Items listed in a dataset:
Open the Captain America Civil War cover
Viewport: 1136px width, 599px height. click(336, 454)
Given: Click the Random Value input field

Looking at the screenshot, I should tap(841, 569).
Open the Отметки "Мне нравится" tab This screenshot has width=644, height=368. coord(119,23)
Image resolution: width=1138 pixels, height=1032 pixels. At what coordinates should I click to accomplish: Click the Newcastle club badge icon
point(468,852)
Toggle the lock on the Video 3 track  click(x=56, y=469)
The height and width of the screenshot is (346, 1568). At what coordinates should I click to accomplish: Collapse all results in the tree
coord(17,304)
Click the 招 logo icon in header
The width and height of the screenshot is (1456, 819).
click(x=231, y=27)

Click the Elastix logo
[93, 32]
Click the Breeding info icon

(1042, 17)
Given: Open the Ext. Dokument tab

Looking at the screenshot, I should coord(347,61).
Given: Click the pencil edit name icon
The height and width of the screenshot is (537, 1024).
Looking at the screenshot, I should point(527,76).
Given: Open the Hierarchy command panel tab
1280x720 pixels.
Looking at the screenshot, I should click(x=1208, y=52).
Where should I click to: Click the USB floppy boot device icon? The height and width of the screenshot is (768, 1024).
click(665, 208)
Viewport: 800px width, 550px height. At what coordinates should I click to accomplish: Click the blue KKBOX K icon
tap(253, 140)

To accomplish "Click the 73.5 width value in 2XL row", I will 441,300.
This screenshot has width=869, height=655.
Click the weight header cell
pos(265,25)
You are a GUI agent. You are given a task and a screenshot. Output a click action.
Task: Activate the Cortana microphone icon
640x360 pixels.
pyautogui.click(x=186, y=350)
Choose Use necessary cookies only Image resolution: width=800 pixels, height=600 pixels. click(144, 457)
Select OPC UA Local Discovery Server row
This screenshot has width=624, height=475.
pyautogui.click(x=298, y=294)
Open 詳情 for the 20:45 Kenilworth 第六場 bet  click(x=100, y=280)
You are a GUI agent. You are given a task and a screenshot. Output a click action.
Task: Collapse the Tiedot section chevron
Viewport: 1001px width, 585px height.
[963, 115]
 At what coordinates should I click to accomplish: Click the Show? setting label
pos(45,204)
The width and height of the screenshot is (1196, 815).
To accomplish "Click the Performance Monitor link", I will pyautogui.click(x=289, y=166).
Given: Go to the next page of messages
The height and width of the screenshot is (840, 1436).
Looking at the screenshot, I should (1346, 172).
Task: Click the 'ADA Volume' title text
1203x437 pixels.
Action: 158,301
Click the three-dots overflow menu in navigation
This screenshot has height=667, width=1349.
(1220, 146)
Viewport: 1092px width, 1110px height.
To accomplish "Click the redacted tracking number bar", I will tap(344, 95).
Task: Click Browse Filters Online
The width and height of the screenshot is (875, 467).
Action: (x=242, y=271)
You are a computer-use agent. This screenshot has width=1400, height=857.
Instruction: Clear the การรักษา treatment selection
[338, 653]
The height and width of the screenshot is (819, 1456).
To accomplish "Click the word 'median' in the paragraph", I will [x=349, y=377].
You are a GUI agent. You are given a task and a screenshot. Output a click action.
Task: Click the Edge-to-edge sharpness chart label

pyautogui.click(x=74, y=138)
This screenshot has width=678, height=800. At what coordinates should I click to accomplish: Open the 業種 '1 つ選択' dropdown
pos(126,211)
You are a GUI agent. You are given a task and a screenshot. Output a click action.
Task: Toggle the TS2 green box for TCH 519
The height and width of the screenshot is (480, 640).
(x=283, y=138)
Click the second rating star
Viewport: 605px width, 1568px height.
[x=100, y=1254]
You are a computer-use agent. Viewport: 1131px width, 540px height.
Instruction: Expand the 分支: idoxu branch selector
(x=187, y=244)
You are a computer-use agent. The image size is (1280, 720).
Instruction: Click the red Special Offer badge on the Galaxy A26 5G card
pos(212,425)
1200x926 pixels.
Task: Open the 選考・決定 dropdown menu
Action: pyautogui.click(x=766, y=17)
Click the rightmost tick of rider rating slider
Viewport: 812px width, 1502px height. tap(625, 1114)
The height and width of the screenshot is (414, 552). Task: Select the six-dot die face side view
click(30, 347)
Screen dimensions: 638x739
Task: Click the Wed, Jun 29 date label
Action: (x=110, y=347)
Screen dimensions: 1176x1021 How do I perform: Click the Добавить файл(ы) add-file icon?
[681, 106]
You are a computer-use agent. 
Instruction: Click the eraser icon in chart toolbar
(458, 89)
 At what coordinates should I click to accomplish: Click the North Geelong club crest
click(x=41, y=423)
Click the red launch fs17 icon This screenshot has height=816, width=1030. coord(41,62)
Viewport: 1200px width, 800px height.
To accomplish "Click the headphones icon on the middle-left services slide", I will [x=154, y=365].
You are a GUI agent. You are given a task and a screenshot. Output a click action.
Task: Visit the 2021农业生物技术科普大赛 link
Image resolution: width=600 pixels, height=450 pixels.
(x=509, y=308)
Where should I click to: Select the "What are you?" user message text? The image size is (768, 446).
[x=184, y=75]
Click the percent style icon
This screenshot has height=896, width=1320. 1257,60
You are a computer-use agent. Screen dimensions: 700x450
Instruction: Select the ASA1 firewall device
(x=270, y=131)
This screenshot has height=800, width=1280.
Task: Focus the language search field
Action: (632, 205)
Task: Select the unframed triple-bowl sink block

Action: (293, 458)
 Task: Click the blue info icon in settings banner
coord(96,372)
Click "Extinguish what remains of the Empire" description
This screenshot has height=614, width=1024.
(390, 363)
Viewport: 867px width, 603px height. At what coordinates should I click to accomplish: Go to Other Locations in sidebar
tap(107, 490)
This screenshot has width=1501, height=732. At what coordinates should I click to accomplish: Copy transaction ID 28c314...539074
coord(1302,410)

Your instructions:
How many of the lines in the records include the string "link"? Reply with the number alone.

Exercise answer:
2